- EXERCISE DETAILS -
Set down the records that follow exactly and completely.
/---
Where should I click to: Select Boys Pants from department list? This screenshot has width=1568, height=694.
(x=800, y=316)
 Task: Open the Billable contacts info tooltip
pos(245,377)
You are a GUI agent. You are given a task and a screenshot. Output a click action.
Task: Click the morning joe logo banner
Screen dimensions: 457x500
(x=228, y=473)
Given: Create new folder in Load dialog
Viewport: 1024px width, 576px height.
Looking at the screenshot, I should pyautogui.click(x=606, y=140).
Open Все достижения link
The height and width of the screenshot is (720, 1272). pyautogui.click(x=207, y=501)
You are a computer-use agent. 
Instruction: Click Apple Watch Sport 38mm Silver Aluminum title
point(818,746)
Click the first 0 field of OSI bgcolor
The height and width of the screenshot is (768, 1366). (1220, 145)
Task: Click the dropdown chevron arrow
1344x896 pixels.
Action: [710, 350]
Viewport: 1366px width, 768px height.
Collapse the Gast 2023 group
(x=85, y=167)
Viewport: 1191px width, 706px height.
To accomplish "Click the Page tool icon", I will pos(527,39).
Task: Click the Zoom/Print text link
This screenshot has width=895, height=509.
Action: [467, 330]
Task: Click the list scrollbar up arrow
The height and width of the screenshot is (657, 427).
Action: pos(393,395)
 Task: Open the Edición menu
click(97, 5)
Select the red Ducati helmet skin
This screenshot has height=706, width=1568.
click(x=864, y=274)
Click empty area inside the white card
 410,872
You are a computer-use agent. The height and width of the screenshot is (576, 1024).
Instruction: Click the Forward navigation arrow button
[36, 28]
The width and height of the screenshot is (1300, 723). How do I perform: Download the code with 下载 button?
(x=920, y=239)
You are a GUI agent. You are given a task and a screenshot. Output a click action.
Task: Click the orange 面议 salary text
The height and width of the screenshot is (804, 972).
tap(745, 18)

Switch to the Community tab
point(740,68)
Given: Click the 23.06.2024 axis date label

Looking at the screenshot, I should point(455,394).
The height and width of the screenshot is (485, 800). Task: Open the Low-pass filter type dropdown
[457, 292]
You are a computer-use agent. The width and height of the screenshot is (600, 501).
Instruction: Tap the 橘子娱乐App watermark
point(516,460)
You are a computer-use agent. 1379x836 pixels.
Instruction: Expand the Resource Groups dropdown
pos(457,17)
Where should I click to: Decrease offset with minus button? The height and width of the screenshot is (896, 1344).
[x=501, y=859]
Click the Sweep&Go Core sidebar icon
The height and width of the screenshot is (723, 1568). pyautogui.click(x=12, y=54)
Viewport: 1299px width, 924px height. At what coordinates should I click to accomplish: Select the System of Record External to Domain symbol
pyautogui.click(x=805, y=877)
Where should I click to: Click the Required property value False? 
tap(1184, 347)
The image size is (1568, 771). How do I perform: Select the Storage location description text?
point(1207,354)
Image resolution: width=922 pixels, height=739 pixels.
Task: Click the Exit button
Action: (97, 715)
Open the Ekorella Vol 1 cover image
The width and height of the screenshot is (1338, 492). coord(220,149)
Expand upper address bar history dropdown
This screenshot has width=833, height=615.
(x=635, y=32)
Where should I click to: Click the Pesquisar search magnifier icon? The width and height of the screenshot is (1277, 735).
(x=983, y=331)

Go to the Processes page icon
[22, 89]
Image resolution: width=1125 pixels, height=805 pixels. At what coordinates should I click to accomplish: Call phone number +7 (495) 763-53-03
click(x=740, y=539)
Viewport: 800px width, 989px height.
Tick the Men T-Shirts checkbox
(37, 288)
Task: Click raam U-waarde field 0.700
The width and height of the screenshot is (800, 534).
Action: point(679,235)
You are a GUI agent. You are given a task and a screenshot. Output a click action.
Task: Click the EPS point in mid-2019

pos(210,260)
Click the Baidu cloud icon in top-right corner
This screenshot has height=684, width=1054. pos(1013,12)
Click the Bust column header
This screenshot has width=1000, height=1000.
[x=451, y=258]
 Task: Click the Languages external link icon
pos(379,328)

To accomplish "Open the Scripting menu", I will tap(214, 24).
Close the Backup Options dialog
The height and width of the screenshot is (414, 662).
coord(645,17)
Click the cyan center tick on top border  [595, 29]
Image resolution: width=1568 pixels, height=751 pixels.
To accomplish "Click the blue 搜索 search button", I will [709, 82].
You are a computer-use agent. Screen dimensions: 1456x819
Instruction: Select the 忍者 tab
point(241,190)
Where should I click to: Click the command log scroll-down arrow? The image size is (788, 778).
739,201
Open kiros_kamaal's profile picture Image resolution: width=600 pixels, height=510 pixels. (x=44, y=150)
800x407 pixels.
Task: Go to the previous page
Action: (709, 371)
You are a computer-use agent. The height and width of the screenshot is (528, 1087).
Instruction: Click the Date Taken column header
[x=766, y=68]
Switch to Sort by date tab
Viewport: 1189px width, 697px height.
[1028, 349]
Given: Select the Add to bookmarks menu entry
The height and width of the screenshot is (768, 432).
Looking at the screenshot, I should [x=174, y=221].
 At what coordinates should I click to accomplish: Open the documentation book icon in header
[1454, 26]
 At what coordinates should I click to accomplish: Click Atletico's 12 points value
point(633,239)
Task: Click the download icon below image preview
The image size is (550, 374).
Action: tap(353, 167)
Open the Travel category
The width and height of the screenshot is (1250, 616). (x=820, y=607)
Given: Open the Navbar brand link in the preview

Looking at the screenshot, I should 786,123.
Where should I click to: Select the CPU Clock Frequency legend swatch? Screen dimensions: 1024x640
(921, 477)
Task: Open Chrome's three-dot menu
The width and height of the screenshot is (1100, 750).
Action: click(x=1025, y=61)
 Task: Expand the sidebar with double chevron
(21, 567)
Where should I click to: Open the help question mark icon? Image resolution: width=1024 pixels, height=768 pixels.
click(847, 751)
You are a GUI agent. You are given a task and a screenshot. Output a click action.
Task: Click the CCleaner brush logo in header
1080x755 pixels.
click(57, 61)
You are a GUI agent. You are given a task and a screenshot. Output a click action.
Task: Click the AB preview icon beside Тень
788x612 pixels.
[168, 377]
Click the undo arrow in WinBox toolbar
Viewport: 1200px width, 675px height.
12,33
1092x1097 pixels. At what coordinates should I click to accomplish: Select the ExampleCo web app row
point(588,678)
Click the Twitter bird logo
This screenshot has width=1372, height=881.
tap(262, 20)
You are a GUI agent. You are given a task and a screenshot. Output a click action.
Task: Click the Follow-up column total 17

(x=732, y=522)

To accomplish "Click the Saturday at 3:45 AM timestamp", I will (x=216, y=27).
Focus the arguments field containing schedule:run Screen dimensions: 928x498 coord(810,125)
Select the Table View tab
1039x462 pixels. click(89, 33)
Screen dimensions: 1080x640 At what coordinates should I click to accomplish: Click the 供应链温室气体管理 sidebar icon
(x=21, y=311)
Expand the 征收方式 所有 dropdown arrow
\---
- WRITTEN RESPONSE -
Where should I click to: Select Boys Pants from department list? This screenshot has width=1568, height=694.
(x=800, y=316)
 Task: Open the Billable contacts info tooltip
pos(245,377)
You are a GUI agent. You are given a task and a screenshot. Output a click action.
Task: Click the morning joe logo banner
Screen dimensions: 457x500
(x=228, y=473)
Given: Create new folder in Load dialog
Viewport: 1024px width, 576px height.
Looking at the screenshot, I should pyautogui.click(x=606, y=140).
Open Все достижения link
The height and width of the screenshot is (720, 1272). pyautogui.click(x=207, y=501)
You are a computer-use agent. 
Instruction: Click Apple Watch Sport 38mm Silver Aluminum title
point(818,746)
Click the first 0 field of OSI bgcolor
The height and width of the screenshot is (768, 1366). (1220, 145)
Task: Click the dropdown chevron arrow
1344x896 pixels.
Action: [710, 350]
Viewport: 1366px width, 768px height.
Collapse the Gast 2023 group
(x=85, y=167)
Viewport: 1191px width, 706px height.
To accomplish "Click the Page tool icon", I will pos(527,39).
Task: Click the Zoom/Print text link
This screenshot has width=895, height=509.
Action: [467, 330]
Task: Click the list scrollbar up arrow
The height and width of the screenshot is (657, 427).
Action: pos(393,395)
 Task: Open the Edición menu
click(97, 5)
Select the red Ducati helmet skin
This screenshot has height=706, width=1568.
click(x=864, y=274)
Click empty area inside the white card
 410,872
You are a computer-use agent. The height and width of the screenshot is (576, 1024).
Instruction: Click the Forward navigation arrow button
[36, 28]
The width and height of the screenshot is (1300, 723). How do I perform: Download the code with 下载 button?
(x=920, y=239)
You are a GUI agent. You are given a task and a screenshot. Output a click action.
Task: Click the orange 面议 salary text
The height and width of the screenshot is (804, 972).
tap(745, 18)

Switch to the Community tab
point(740,68)
Given: Click the 23.06.2024 axis date label

Looking at the screenshot, I should point(455,394).
The height and width of the screenshot is (485, 800). Task: Open the Low-pass filter type dropdown
[457, 292]
You are a computer-use agent. The width and height of the screenshot is (600, 501).
Instruction: Tap the 橘子娱乐App watermark
point(516,460)
You are a computer-use agent. 1379x836 pixels.
Instruction: Expand the Resource Groups dropdown
pos(457,17)
Where should I click to: Decrease offset with minus button? The height and width of the screenshot is (896, 1344).
[x=501, y=859]
Click the Sweep&Go Core sidebar icon
The height and width of the screenshot is (723, 1568). pyautogui.click(x=12, y=54)
Viewport: 1299px width, 924px height. At what coordinates should I click to accomplish: Select the System of Record External to Domain symbol
pyautogui.click(x=805, y=877)
Where should I click to: Click the Required property value False? 
tap(1184, 347)
The image size is (1568, 771). How do I perform: Select the Storage location description text?
point(1207,354)
Image resolution: width=922 pixels, height=739 pixels.
Task: Click the Exit button
Action: (97, 715)
Open the Ekorella Vol 1 cover image
The width and height of the screenshot is (1338, 492). coord(220,149)
Expand upper address bar history dropdown
This screenshot has width=833, height=615.
(x=635, y=32)
Where should I click to: Click the Pesquisar search magnifier icon? The width and height of the screenshot is (1277, 735).
(x=983, y=331)

Go to the Processes page icon
[22, 89]
Image resolution: width=1125 pixels, height=805 pixels. At what coordinates should I click to accomplish: Call phone number +7 (495) 763-53-03
click(x=740, y=539)
Viewport: 800px width, 989px height.
Tick the Men T-Shirts checkbox
(37, 288)
Task: Click raam U-waarde field 0.700
The width and height of the screenshot is (800, 534).
Action: point(679,235)
You are a GUI agent. You are given a task and a screenshot. Output a click action.
Task: Click the EPS point in mid-2019

pos(210,260)
Click the Baidu cloud icon in top-right corner
This screenshot has height=684, width=1054. pos(1013,12)
Click the Bust column header
This screenshot has width=1000, height=1000.
[x=451, y=258]
 Task: Click the Languages external link icon
pos(379,328)

To accomplish "Open the Scripting menu", I will tap(214, 24).
Close the Backup Options dialog
The height and width of the screenshot is (414, 662).
coord(645,17)
Click the cyan center tick on top border  [595, 29]
Image resolution: width=1568 pixels, height=751 pixels.
To accomplish "Click the blue 搜索 search button", I will [709, 82].
You are a computer-use agent. Screen dimensions: 1456x819
Instruction: Select the 忍者 tab
point(241,190)
Where should I click to: Click the command log scroll-down arrow? The image size is (788, 778).
739,201
Open kiros_kamaal's profile picture Image resolution: width=600 pixels, height=510 pixels. (x=44, y=150)
800x407 pixels.
Task: Go to the previous page
Action: (709, 371)
You are a computer-use agent. The height and width of the screenshot is (528, 1087).
Instruction: Click the Date Taken column header
[x=766, y=68]
Switch to Sort by date tab
Viewport: 1189px width, 697px height.
[1028, 349]
Given: Select the Add to bookmarks menu entry
The height and width of the screenshot is (768, 432).
Looking at the screenshot, I should [x=174, y=221].
 At what coordinates should I click to accomplish: Open the documentation book icon in header
[1454, 26]
 At what coordinates should I click to accomplish: Click Atletico's 12 points value
point(633,239)
Task: Click the download icon below image preview
The image size is (550, 374).
Action: tap(353, 167)
Open the Travel category
The width and height of the screenshot is (1250, 616). (x=820, y=607)
Given: Open the Navbar brand link in the preview

Looking at the screenshot, I should 786,123.
Where should I click to: Select the CPU Clock Frequency legend swatch? Screen dimensions: 1024x640
(921, 477)
Task: Open Chrome's three-dot menu
The width and height of the screenshot is (1100, 750).
Action: click(x=1025, y=61)
 Task: Expand the sidebar with double chevron
(21, 567)
Where should I click to: Open the help question mark icon? Image resolution: width=1024 pixels, height=768 pixels.
click(847, 751)
You are a GUI agent. You are given a task and a screenshot. Output a click action.
Task: Click the CCleaner brush logo in header
1080x755 pixels.
click(57, 61)
You are a GUI agent. You are given a task and a screenshot. Output a click action.
Task: Click the AB preview icon beside Тень
788x612 pixels.
[168, 377]
Click the undo arrow in WinBox toolbar
Viewport: 1200px width, 675px height.
12,33
1092x1097 pixels. At what coordinates should I click to accomplish: Select the ExampleCo web app row
point(588,678)
Click the Twitter bird logo
This screenshot has width=1372, height=881.
tap(262, 20)
You are a GUI agent. You are given a task and a screenshot. Output a click action.
Task: Click the Follow-up column total 17

(x=732, y=522)

To accomplish "Click the Saturday at 3:45 AM timestamp", I will (x=216, y=27).
Focus the arguments field containing schedule:run Screen dimensions: 928x498 coord(810,125)
Select the Table View tab
1039x462 pixels. click(89, 33)
Screen dimensions: 1080x640 At what coordinates should I click to accomplish: Click the 供应链温室气体管理 sidebar icon
(x=21, y=311)
Expand the 征收方式 所有 dropdown arrow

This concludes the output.